Magnetic Resonance Imaging, commonly known as MRI, allows physicians to view soft tissues (muscles, fat, internal organs, vascular system) without surgery, producing significantly better images than other imaging exams. An MRI is used to view internal body structures using combinations of radio waves and magnetic fields. No x-ray or ionizing radiation of any kind is needed to perform an MRI.
Radiology Associates of Ocala has the latest, most advanced technology to benefit patients by offering you quality images to assist your clinician in your diagnosis and treatment plan. The latest MRI designs were created with your comfort in mind.

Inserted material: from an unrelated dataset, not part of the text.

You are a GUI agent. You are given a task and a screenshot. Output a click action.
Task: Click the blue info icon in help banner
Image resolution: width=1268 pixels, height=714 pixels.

What types of MRI does RAO offer and where are they offered?
RAO offers both open and high field MRI. RAO offers high performance open MRI at TimberRidge Imaging Center. RAO provides high-field MRI services at the Medical Imaging Center and Medical Imaging Center at Windsor Oaks. Your clinician will determine which MRI is best for you.
What to Expect
During an MRI exam, you will lie on a moveable exam table that will slowly move into the machine. This procedure is non-invasive and there is no pain associated with this exam. Some of the common distractions or discomforts include the loud tapping noises that are often made by the machine or the close proximity to the MRI machine. For patients who are claustrophobic or who become uncomfortable in these situations, they may be prescribed a mild sedative to be taken before the exam.
You also may notice a warm feeling in the area being studied. This is normal but you should not be afraid to communicate to the technologist if it bothers you. A technologist will always be available, monitoring you throughout the exam if any concerns arise.
To maximize your comfort throughout the exam, music systems are in place with headphones. Patients are welcome to bring a CD of their choice to listen to during the exam. For additional comfort, a family member or friend may accompany young or elderly patients during the MRI. Companion must be 18 or older and must be screened before entering the exam room.
What can I expect if a contrast agent is needed?
Some MRI studies require the use of a contrast agent to help distinguish and better visualize certain images. This contrast agent will be injected into a vein in the arm. After the images have been taken, our radiologists will review the study and send a report to your clinician.